Monday, November 28, 2011

Roast Chicken with Easy Stuffing

Roast Young Chicken
Prepared November 28, 2011. Every cook should know how to  roast a chicken. Here's one way that works beautifully.
1 3-1/2 to 4 lb young chicken
1 pkg Stove Top™ Chicken Flavor dressing, prepared according to package directions
1 T general purpose dry rub
vegetable oil
Preheat oven to 425 degrees F (218 C). Prepare the chicken by rinsing under cold water, removing visible fat, and drying with paper towels inside and out. Season the cavity with dry rub liberally and fill with dressing, setting aside any extra. Truss the drumsticks with cotton twine and close the cavity with twine and skewers. Tuck the wings under. Prick the skin all over the fat on the breast, wings, and thighs with a sharp skewer. Rub vegetable oil over the skin and season liberally with dry rub. Set the bird on a V-rack in shallow dark roasting pan and place in the middle of preheated oven. Roast undisturbed for 1 hour. Check temperature of thickest part of thigh with a thermometer. When temperature reaches 165 degrees F (74 C) remove from oven and tent loosely with aluminum foil. Let rest 15 minutes and carve into serving pieces. Deglaze roasting pan with a little wine or stock and serve, after defatting, on the side. O-T-C salad makes a nice side dish.
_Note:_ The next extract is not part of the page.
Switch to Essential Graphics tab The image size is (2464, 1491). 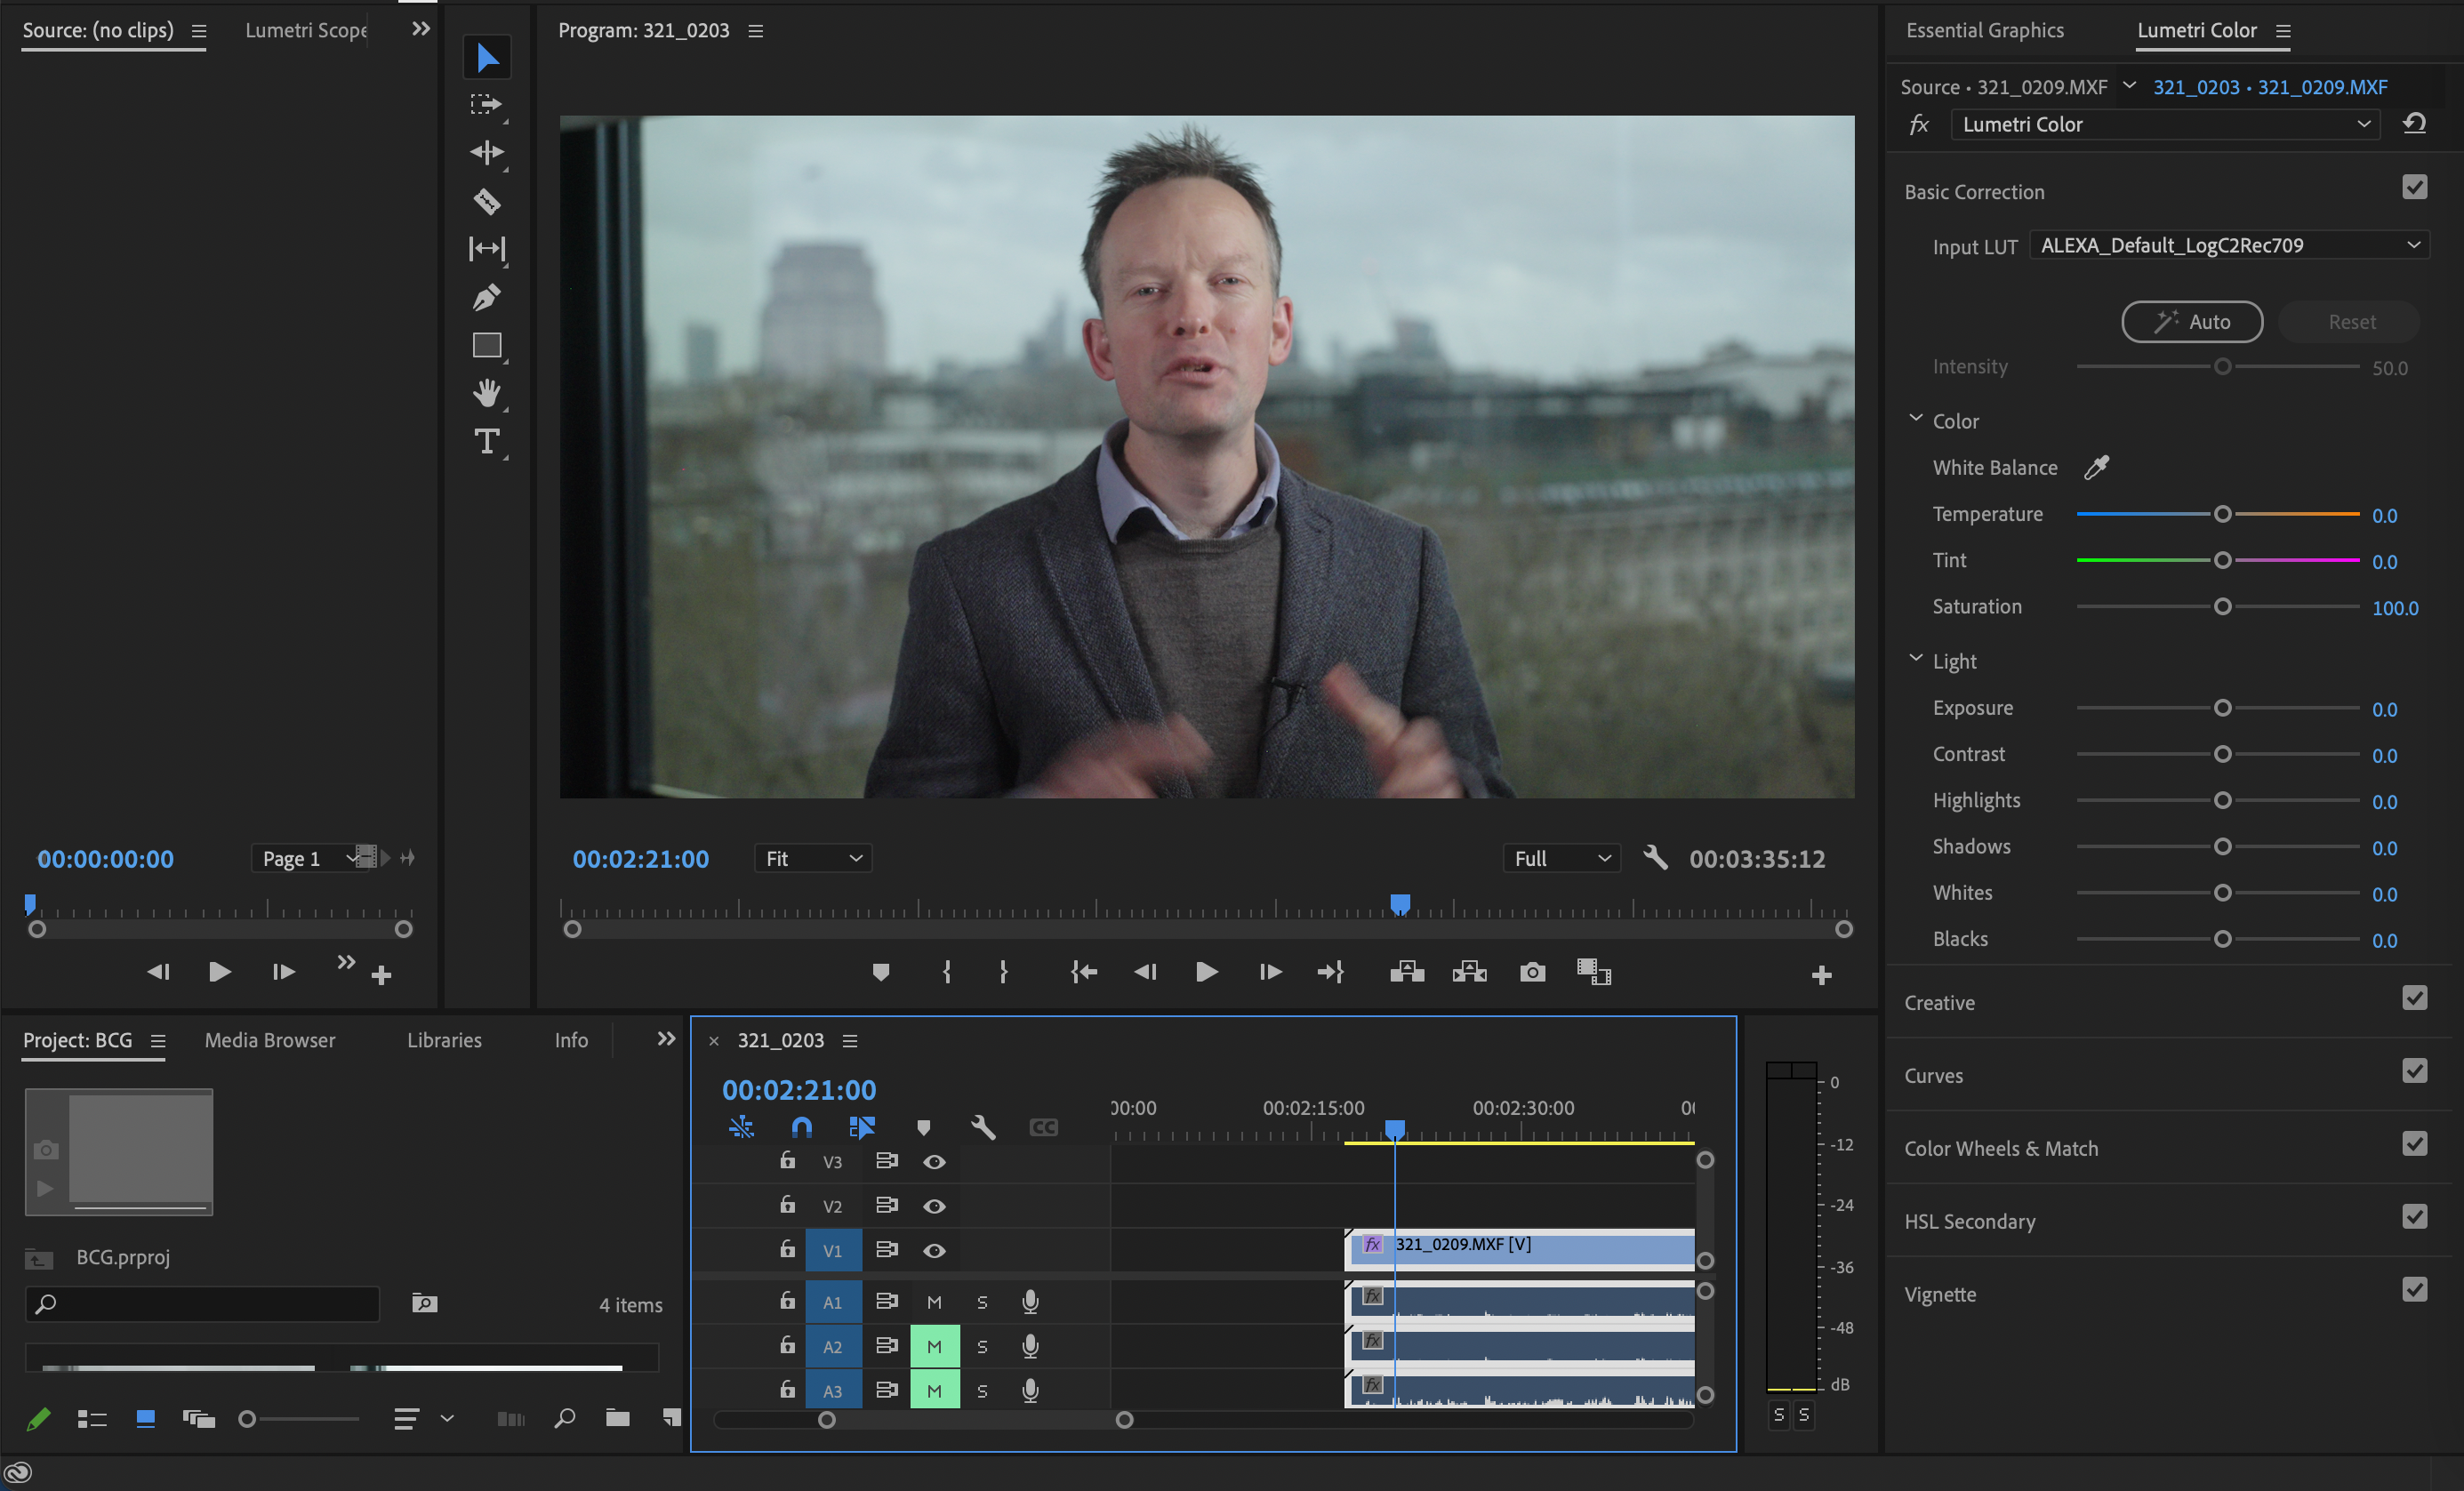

Pork Chops Grilled and Braised with Onions, Apples, and Cabbage

Prepared August 30, 2007. Adapted from Emeril Lagasse,
4 1-inch thick rib or loin pork chops, bone in
general purpose breader or seasoned flour
3 c yellow onions, thinly sliced through poles
2 medium cooking apples, peeled, cored, and sliced thick
2/3 lb cabbage, finely shredded
1 c apple cider
1 T cider vinegar
1 c chicken stock
6 pepper corns
2 bay leaves
1/2 T ground cumin
1/2 T paprika
chili powder
kosher salt and freshly ground pepper to taste
3 T vegetable oil, divided
Trim fat from chops, dust with chili powder and bread lightly. Add 1 T oil to a heavy oven-proof 12-inch skillet, heat over medium high, and grill chops until nicely browned on both sides but not cooked through. Remove to a plate. Heat 2 T oil, and cook onions and apples until lightly colored. Add the cabbage and fry a few more minutes. Add the liquids, raise the heat, and deglaze the pan. Return the chops to the pan and cover with the cooked vegetables, and add the seasonings.  Cover tightly and oven roast 1-1/2 hours at 325 degrees F, turning once half way through the cooking. Serve over steamed rice. Serves 4.

Thursday, November 10, 2011

Rice Kugel

Recorded November, 2011. Adapted from The Settlement Cook Book, 1965 edition. Can be used in a Kosher meal. A Family Favorite.
1 c long-grain rice
4 c water
1 t salt
4 eggs
1/4 c sugar
1/2 t ground cinnamon
scant cup golden raisins
1/4 c butter or schmaltz, melted (for dairy or meat meals)
Bring the water and salt to a boil in a two-quart saucepan, stir in the rice, and boil slowly for 30 minutes. Drain the rice and spread on a plate to cool. Beat the eggs in a large bowl. Stir in the rice and the other ingredients, and transfer to a well-greased 1-1/2 quart covered baking dish. Bake covered at 325 F for 60 minutes, or until nicely browned and bubbling. Serve warm. Store in refrigerator tightly covered. Rewarm before serving leftovers

Thursday, November 3, 2011

Toasted Oatmeal with Roasted Nuts and Dried Fruit

Prepared November 3, 2011. Toasting the grain before cooking deepens the flavor and gives a toothsome texture to the dish. Adding dry fruit and roasted nuts boosts nutrition, fiber, and buttery flavor.
1 T butter or olive oil
1 c old-fashioned rolled oats
1/2 t salt
2 c hot water
2 T brown sugar
2 T light cream, milk, or vegan substitute
1/4 c ground roasted walnuts or almonds
1/3 c dried fruit such as raisins, figs, prunes  cherries, apples, blueberries, cranberries
In a 2-quart saucepan over medium-high, melt the butter. Stir in the oatmeal and salt. Toast for about 2 minutes with stirring until light brown in color. Stir in the water, sugar, and nuts. Simmer uncovered with occasional stirring about 12 minutes until thickened. When 5 minutes remain, stir in the dried fruit and continue cooking. Stir in the dairy, cover, and let stand 15 minutes to let the flavors mature. Serves 2 to 3 generously.